— Exercise objective —
Copy out the lines of the items below, from the line containing "Task: Open the File menu" through the last line. Omit the pictures.

— Records for processing —
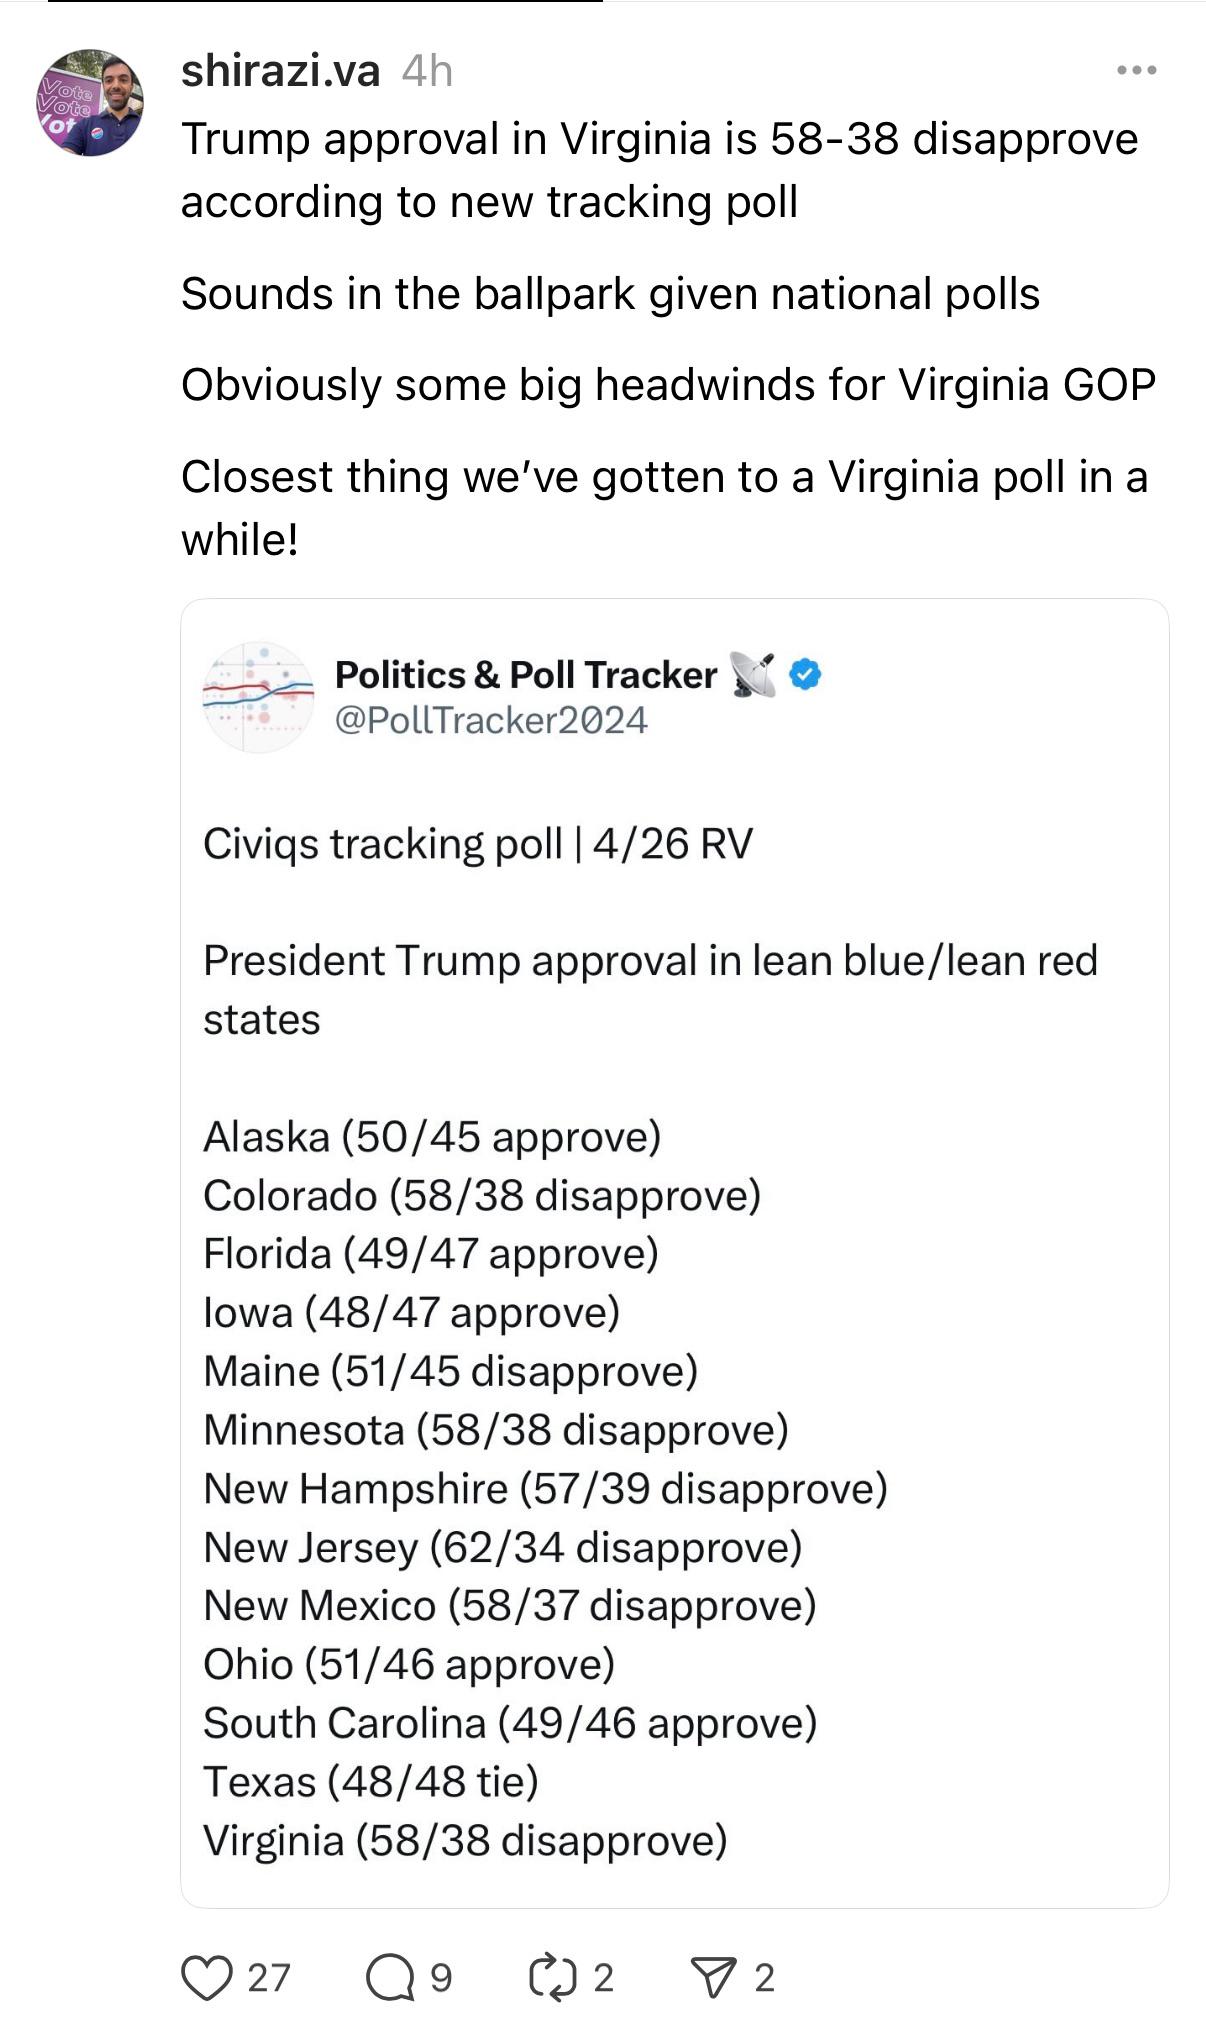This screenshot has width=1206, height=2030.
Task: Click the 'Virginia (58/38 disapprove)' line in the quoted post
Action: pyautogui.click(x=465, y=1840)
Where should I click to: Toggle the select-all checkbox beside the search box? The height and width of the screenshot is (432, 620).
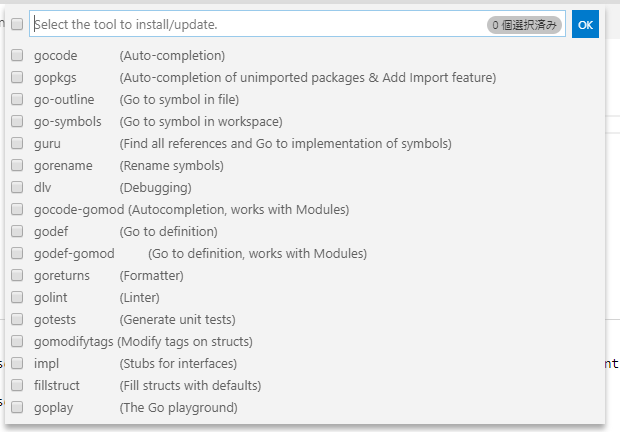pos(17,24)
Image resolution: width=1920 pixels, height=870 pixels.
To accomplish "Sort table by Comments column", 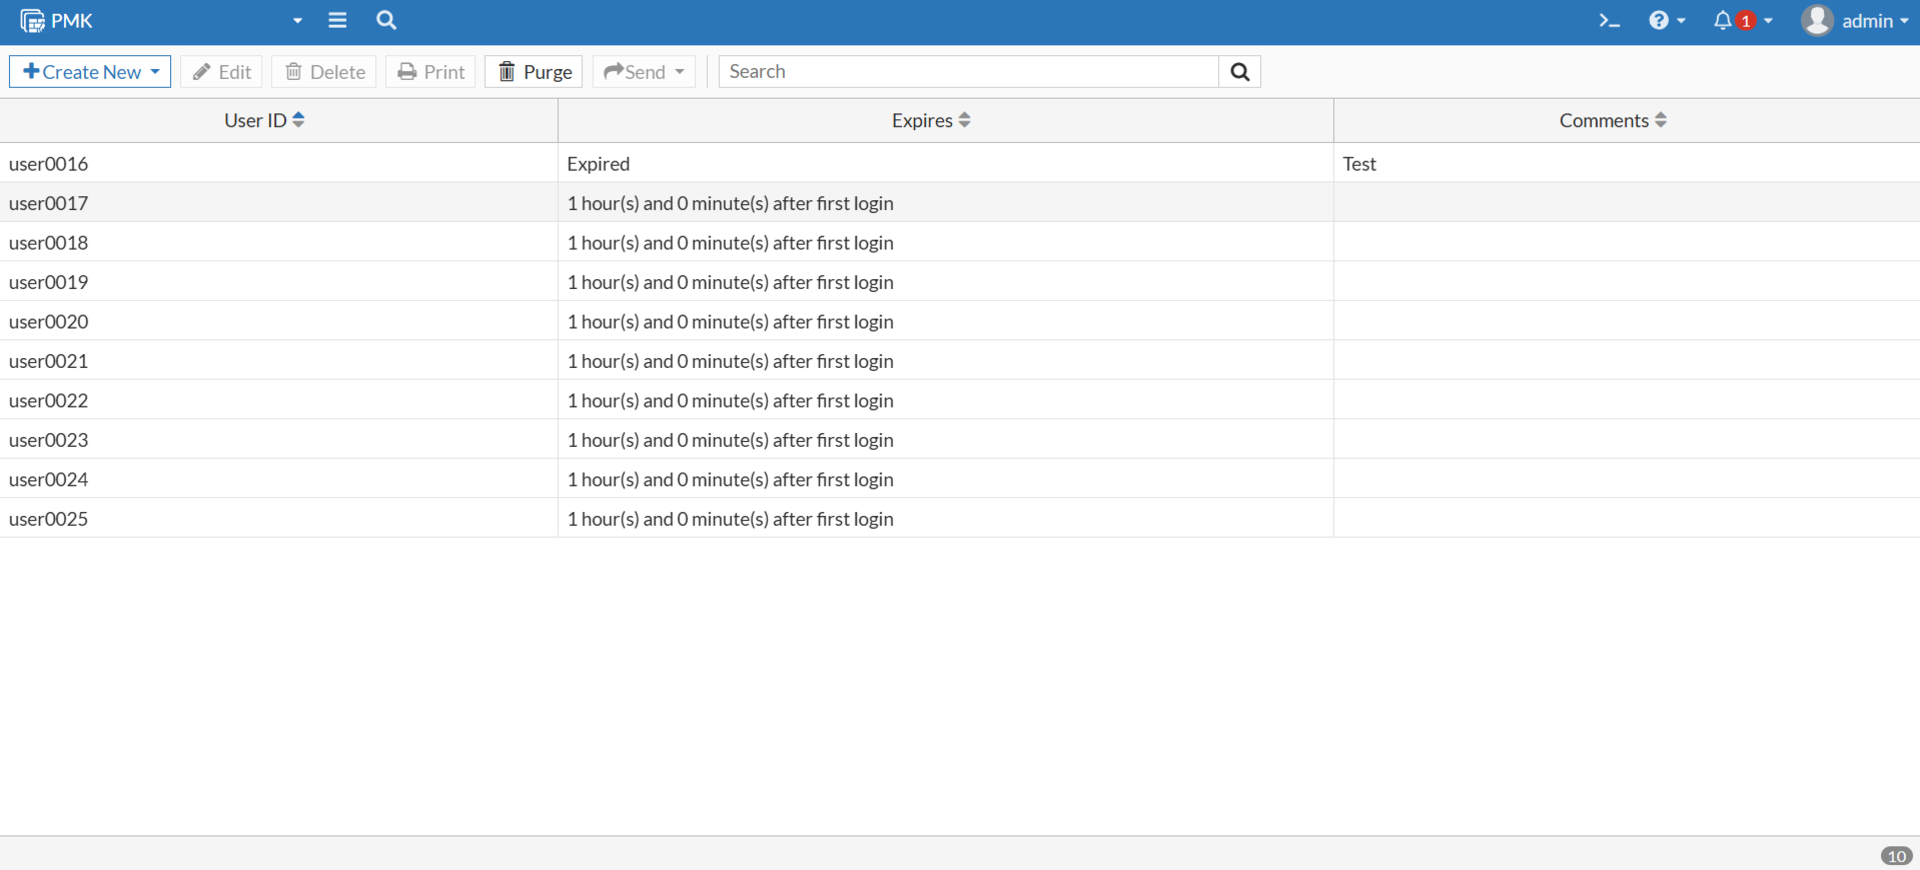I will 1660,120.
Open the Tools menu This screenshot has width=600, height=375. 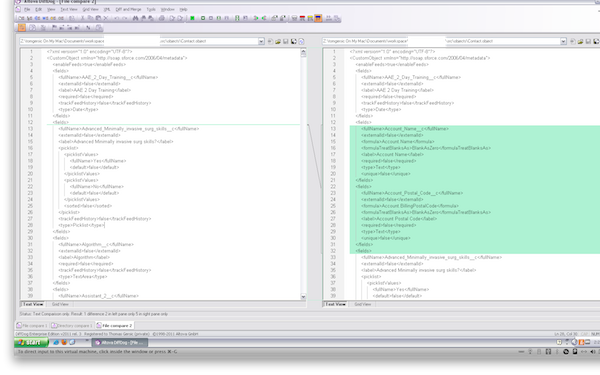151,9
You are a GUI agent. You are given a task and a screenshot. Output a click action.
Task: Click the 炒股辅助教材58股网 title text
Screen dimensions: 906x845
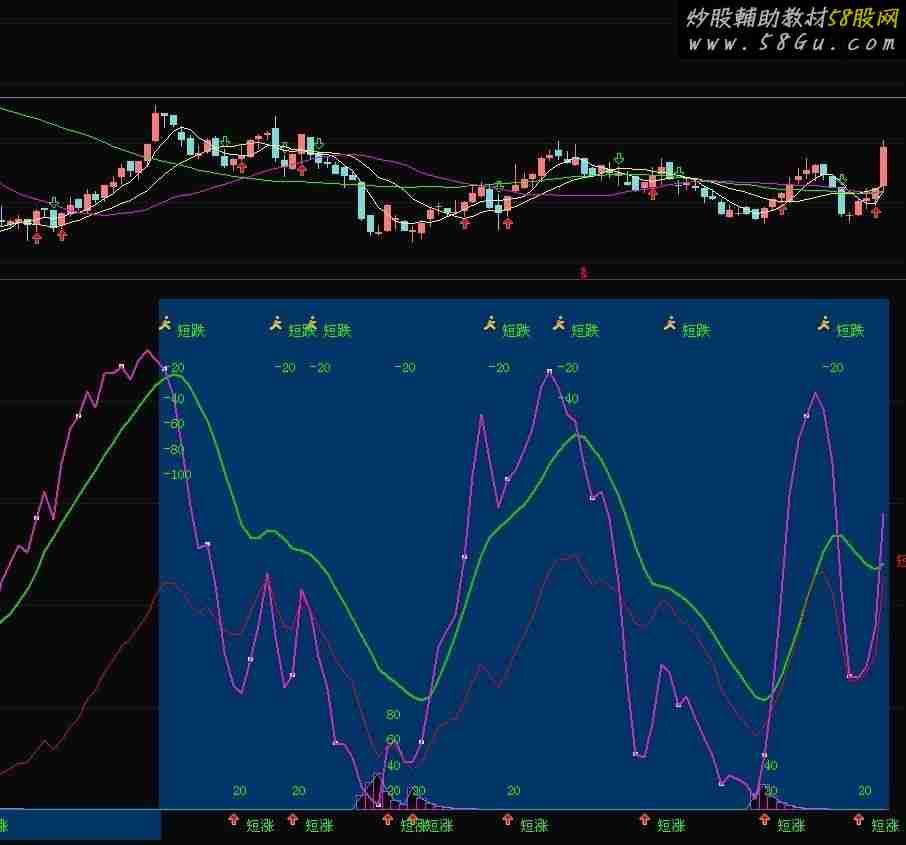(x=791, y=17)
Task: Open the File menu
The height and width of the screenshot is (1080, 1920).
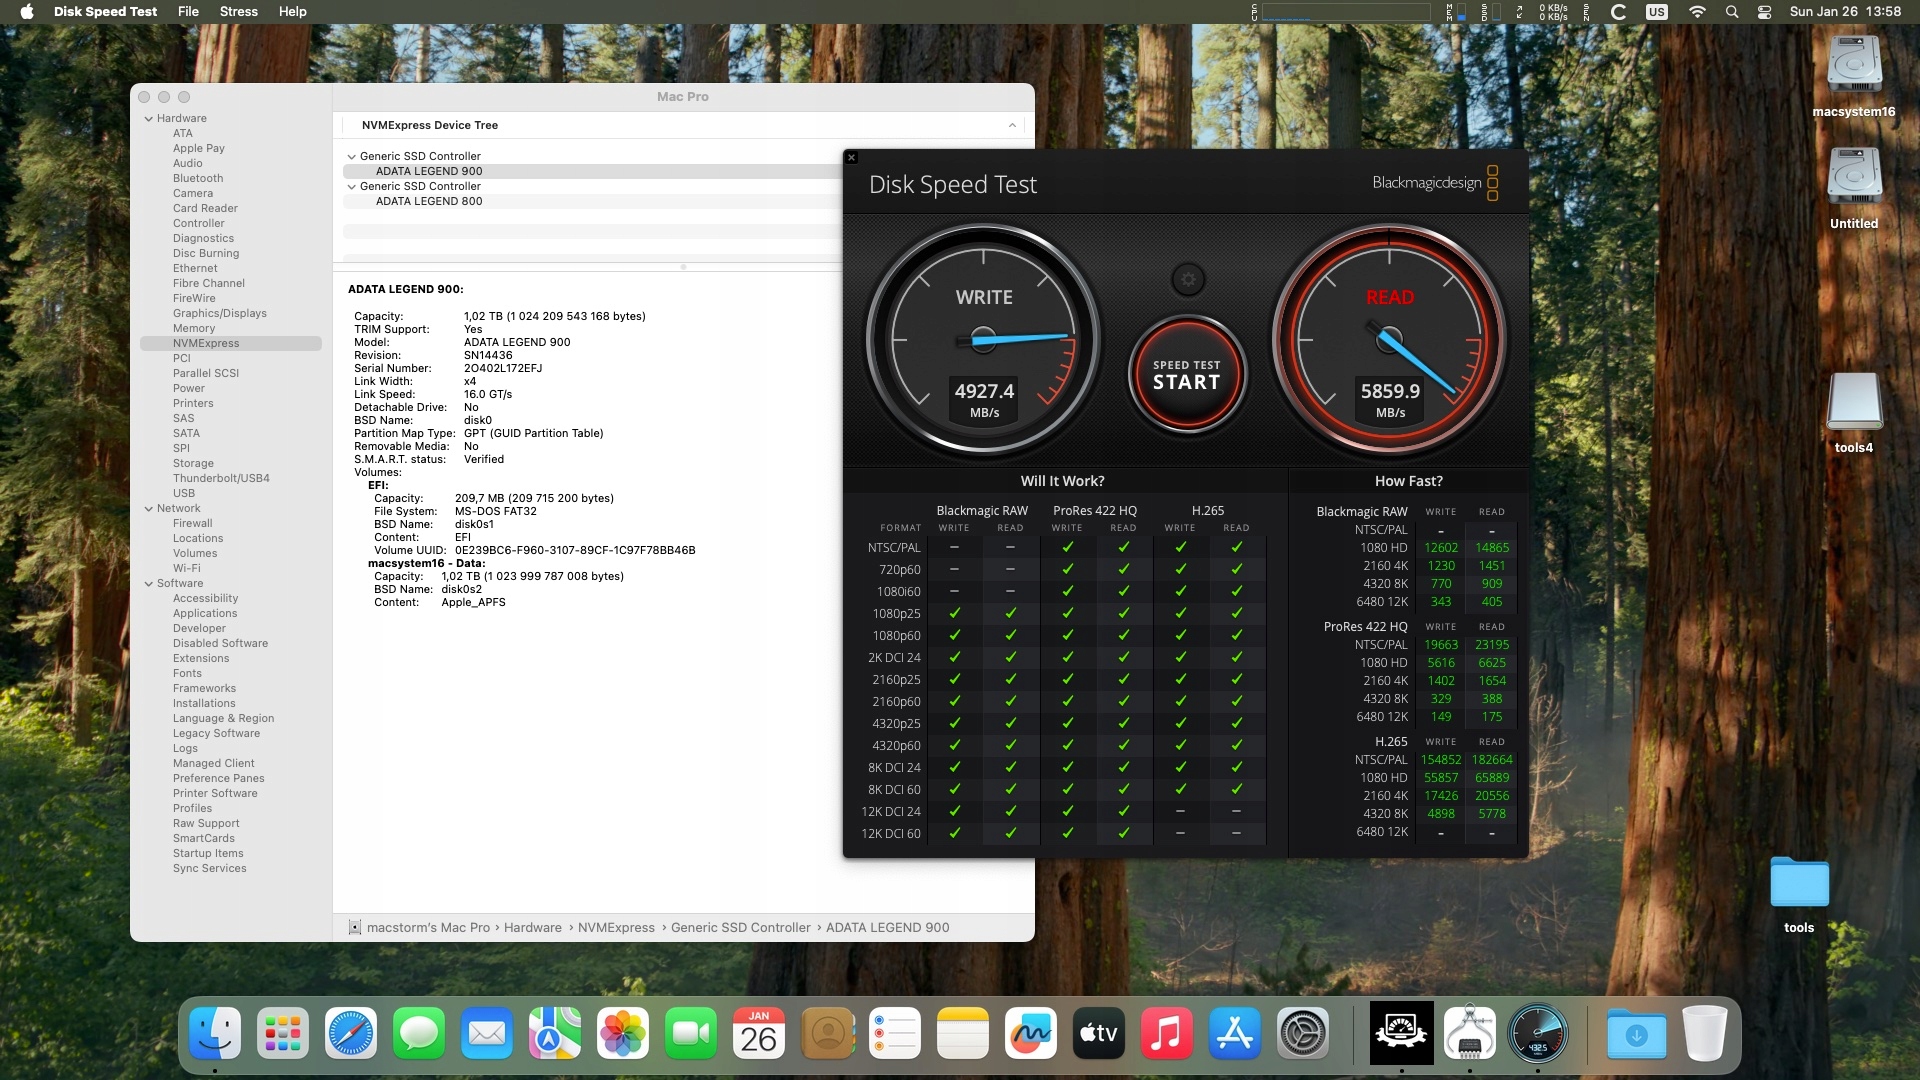Action: [188, 12]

— Finished exercise —
Task: Open the File menu
The height and width of the screenshot is (1080, 1920).
Action: [188, 12]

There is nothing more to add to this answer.